Return the records below exactly; pictures stay out.

### Entries taken from a collection
────

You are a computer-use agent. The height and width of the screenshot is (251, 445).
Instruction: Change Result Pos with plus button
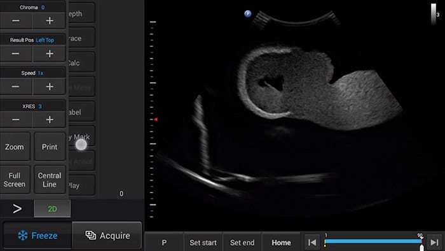50,54
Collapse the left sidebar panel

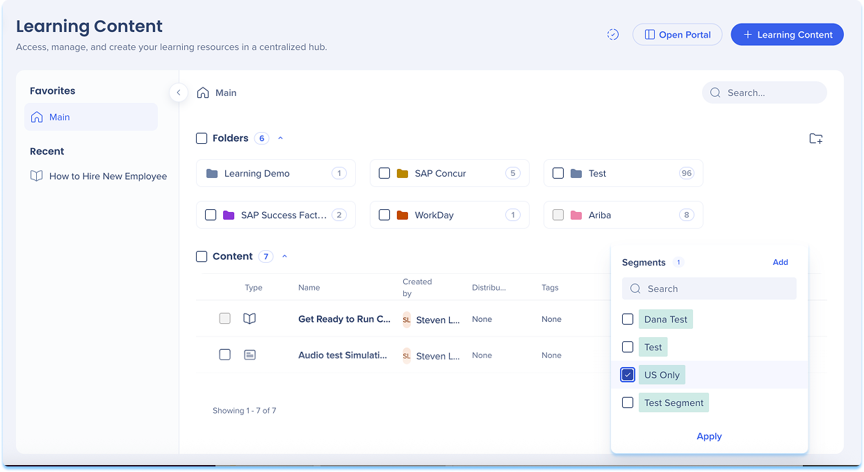coord(179,92)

────

### SOLUTION TO THIS PROBLEM
You are a computer-use agent. The height and width of the screenshot is (251, 445).
Instruction: Change Result Pos with plus button
50,54
Collapse the left sidebar panel

coord(179,92)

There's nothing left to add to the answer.